Tax policy that benefits the middle class, including deductions for state and local taxes, goes out the window in this plan. So might existing exemptions for 401K contributions, currently set at $18,000 per year. GOP leaders have talked about significantly reducing the amount of pre-tax contributions people can make, reportedly to $2,400 per year. (The exact details are secret, of course, until the plan is unveiled on November 1st.) The party of personal responsibility is actually proposing to penalize Americans for saving for retirement – as some 50 million of us now do to the tune of $67 billion in tax savings per year.
The GOP would pay for massive tax breaks for the rich by cutting essential safety net programs for seniors and other vulnerable Americans. These are among the Scrooge-like proposals in the budget plan:
*Cuts nearly $500 billion from Medicare by privatizing the program and raising the eligibility age.

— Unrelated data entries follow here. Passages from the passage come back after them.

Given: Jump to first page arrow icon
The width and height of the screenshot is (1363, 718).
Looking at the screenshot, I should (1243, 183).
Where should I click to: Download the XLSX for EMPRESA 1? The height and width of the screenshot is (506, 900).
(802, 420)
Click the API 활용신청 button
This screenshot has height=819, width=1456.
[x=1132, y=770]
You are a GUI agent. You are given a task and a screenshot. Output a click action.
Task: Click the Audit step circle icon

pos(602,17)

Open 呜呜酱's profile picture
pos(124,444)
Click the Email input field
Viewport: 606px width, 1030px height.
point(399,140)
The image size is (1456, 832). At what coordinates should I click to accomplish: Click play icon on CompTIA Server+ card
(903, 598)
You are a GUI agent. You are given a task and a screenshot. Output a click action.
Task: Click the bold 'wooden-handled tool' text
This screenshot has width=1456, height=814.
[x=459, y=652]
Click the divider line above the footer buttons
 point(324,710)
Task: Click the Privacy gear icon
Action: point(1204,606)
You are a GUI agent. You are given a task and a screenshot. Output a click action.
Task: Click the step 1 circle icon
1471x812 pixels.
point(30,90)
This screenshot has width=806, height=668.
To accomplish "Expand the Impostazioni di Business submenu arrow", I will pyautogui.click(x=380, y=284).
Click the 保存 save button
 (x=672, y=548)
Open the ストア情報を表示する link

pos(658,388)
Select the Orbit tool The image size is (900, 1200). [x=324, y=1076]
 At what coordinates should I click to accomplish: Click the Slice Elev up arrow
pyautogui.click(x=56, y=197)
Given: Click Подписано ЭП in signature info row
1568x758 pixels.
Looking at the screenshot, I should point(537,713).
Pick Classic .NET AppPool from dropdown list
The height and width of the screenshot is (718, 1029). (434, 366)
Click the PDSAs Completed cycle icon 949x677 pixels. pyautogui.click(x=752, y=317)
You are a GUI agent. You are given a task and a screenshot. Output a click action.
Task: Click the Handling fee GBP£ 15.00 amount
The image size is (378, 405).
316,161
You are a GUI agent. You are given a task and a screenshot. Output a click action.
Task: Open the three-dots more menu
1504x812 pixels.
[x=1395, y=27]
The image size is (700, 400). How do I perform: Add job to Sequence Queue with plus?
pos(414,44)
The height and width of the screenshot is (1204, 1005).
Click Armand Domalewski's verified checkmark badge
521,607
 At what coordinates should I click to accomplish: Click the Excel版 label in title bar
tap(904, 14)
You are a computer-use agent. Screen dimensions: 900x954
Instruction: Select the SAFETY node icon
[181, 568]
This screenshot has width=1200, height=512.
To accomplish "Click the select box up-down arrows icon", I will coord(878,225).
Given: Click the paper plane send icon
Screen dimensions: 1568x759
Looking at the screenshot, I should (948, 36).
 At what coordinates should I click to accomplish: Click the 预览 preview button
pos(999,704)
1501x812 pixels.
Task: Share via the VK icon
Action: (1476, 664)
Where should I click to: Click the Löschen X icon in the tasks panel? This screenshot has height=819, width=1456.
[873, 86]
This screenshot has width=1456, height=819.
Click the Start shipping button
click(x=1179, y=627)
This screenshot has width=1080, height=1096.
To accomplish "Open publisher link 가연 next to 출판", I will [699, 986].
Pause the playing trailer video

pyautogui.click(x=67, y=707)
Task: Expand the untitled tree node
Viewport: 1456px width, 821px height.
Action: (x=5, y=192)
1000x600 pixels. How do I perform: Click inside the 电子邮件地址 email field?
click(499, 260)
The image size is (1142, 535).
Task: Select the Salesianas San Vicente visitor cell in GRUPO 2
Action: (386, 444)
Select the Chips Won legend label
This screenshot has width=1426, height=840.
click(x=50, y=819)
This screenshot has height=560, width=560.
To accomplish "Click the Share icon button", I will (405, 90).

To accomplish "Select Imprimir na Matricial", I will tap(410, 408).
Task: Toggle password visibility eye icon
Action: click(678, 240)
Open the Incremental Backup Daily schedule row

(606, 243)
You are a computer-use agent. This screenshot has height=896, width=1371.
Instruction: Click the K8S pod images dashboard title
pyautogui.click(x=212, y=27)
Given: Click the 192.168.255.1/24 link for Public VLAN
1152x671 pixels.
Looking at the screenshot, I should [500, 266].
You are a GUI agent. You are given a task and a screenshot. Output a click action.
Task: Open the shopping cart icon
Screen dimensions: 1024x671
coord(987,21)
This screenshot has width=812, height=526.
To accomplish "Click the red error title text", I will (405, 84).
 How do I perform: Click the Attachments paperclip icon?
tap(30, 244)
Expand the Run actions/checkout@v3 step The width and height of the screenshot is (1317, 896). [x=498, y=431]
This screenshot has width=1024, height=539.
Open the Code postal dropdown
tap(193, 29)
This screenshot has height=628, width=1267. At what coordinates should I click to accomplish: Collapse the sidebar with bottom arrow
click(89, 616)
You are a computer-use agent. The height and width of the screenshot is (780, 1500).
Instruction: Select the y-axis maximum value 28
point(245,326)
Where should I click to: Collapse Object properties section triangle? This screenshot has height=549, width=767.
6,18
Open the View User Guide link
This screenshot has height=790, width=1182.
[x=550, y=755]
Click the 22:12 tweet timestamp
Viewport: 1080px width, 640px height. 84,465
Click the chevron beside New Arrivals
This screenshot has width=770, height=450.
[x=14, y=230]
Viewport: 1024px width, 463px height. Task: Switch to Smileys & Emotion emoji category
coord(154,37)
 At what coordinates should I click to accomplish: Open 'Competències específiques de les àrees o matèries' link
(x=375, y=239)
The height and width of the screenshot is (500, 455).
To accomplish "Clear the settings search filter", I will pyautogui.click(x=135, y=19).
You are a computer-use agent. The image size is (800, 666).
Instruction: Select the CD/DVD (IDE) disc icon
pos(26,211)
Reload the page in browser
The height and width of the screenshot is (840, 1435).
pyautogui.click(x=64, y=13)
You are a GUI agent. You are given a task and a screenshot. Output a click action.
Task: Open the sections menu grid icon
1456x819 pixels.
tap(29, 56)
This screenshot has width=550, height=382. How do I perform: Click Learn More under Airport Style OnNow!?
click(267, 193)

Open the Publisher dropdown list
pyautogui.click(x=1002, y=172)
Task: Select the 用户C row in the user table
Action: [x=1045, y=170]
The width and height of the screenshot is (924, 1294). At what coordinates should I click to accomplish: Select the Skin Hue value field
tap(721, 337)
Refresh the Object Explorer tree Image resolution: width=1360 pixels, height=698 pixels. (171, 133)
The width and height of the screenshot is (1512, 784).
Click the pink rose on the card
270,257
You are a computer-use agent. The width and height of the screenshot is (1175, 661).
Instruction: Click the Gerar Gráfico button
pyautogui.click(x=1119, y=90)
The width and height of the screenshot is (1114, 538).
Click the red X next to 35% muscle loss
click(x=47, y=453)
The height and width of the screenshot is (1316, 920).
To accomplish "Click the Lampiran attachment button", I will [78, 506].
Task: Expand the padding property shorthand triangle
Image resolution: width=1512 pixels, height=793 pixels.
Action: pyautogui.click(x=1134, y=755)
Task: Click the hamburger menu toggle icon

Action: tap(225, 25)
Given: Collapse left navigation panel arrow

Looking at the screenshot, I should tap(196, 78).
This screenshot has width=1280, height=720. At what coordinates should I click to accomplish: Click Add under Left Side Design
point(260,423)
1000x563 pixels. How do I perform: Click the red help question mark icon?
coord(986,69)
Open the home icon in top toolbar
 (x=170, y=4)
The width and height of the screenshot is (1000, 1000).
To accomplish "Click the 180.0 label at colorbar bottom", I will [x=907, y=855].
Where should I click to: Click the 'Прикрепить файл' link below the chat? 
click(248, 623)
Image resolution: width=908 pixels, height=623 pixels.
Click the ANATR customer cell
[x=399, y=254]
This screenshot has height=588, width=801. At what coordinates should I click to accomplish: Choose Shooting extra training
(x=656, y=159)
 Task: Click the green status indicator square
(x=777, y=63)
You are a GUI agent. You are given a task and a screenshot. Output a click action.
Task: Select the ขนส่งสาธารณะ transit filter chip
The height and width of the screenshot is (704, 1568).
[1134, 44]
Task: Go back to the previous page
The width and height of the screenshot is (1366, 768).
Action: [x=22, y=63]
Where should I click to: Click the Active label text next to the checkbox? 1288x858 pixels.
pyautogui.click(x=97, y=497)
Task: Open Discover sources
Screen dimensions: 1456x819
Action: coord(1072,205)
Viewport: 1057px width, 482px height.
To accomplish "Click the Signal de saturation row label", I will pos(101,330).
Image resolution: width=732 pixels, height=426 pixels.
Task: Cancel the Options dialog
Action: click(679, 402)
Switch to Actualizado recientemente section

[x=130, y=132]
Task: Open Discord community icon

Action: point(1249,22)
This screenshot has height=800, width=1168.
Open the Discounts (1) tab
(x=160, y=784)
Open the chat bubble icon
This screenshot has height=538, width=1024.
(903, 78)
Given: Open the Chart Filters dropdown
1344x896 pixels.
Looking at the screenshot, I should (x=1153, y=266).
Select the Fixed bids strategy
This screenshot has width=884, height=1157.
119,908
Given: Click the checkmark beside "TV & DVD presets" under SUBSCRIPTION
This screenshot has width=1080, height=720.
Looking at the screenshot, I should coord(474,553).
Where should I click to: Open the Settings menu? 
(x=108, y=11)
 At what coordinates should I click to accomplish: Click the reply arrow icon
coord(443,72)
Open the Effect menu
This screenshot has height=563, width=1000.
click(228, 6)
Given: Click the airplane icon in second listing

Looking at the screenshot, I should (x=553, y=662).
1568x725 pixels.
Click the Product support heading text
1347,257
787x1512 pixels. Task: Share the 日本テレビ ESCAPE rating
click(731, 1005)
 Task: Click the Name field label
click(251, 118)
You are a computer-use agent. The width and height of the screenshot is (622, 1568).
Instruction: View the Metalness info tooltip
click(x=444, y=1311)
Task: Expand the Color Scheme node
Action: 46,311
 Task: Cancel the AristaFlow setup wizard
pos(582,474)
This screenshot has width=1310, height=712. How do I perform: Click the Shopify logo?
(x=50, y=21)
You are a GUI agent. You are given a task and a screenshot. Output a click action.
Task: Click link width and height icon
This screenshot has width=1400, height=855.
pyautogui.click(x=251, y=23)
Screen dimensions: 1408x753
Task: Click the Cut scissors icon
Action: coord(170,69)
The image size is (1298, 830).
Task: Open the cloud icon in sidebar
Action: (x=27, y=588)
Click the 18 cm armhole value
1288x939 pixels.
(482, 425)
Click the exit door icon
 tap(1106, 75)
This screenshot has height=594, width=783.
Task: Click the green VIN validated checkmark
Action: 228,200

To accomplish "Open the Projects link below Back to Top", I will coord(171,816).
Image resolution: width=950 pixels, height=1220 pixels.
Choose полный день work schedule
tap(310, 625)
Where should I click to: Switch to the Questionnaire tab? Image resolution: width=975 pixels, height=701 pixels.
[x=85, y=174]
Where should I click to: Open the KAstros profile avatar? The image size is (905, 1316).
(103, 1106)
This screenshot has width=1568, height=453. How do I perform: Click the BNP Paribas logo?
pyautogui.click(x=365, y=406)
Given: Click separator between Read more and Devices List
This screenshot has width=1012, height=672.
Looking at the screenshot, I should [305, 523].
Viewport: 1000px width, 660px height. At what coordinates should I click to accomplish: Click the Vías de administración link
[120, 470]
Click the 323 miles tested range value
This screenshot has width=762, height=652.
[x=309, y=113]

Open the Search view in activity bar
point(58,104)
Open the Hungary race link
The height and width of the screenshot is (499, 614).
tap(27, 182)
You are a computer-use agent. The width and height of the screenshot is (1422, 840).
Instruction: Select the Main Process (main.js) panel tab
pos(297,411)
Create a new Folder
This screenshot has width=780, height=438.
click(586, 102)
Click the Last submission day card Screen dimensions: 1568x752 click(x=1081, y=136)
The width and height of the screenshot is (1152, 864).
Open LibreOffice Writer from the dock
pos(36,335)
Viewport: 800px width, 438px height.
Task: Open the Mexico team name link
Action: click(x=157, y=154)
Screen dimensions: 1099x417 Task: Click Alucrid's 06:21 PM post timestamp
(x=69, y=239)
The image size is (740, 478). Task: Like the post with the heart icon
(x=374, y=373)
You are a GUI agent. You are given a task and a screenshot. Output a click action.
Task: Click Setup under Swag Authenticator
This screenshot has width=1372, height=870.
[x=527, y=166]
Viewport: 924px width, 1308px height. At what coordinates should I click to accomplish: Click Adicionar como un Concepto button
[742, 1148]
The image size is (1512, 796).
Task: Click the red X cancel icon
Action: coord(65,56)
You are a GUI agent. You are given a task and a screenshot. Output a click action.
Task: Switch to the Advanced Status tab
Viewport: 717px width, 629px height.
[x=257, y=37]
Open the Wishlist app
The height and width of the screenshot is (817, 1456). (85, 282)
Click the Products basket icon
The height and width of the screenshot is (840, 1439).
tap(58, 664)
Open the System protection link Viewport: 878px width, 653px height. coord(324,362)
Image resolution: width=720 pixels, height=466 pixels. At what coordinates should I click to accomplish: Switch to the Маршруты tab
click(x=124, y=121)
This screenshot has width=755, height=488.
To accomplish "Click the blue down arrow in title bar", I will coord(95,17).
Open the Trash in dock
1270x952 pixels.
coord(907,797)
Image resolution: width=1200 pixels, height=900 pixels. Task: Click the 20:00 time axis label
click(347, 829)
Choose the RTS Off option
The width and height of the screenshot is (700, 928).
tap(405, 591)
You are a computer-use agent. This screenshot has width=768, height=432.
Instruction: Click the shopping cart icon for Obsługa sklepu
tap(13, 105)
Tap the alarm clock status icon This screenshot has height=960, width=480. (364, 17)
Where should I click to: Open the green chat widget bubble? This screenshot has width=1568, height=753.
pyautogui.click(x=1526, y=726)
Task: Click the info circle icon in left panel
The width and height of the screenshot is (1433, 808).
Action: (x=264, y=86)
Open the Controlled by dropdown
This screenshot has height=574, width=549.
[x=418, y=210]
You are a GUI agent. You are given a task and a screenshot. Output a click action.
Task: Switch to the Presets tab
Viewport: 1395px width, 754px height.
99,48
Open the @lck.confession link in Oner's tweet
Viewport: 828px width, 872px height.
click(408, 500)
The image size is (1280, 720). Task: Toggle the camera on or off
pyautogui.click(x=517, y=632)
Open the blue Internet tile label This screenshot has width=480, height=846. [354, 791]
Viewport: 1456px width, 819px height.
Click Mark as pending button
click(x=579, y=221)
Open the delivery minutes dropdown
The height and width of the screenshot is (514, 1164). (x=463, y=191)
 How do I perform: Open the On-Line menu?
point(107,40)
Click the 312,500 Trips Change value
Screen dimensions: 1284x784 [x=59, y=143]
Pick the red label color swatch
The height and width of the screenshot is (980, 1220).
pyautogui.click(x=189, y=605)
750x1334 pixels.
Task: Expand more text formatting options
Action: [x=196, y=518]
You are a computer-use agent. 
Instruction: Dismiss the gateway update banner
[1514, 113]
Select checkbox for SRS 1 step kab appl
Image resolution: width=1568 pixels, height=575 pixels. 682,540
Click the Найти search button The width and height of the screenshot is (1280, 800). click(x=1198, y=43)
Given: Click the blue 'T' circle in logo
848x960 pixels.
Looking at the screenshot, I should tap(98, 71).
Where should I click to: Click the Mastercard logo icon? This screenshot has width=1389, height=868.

*Cuts $1.3 trillion from Medicaid over ten years, jeopardizing long term care services and supports for the elderly.
*Cuts $653 in Supplemental Security Income (SSI) for some 8 million low-income seniors and people with disabilities.
*Will likely require cuts in in Older Americans Act programs (e.g., Meals on Wheels), home heating assistance for seniors, and research into diseases affecting the elderly, including Alzheimer’s and cancer.
Meanwhile, the supposedly budget-conscious GOP has voted to allow itself to deficit-fund $1.5 trillion of the tax cut package. As the hole in the deficit grows, Republicans will then be able to come after Americans’ earned benefits – Social Security and Medicare – to try to close the gap, even though Social Security and Medicare Part A are self-funded and don’t affect general revenues.
Of course, the long-planned assault on Medicare has already begun – with new viability now that Republicans control all branches of government. The budget resolution contains oft-told prevarications about the program:
“Medicare spending is on an unsustainable course… Given this untenable situation, the budget resolution supports work by the authorizing committees to recommend legislative solutions extending Medicare’s solvency in the near term, while pursuing policies that place the program on a sustainable long-term path.” – GOP 2018 Budget Resolution
The way to strengthen Medicare now and for the future is to keep the Affordable Care Act in place (which is already saving Medicare hundreds of billions) and allow the government to negotiate prescription drug prices with drug companies, for starters.
Because Congressional leadership is forcing reckless tax cuts through the reconciliation process (where measures can pass the Senate with a simple majority), Democrats will be unable to impede this cruel juggernaut. As we saw in the Obamacare repeal battle, it will once again fall to a handful of Republicans of conscience to put the brakes on unfair tax and budget cuts. But they will do so only if they hear loudly and clearly from all of us.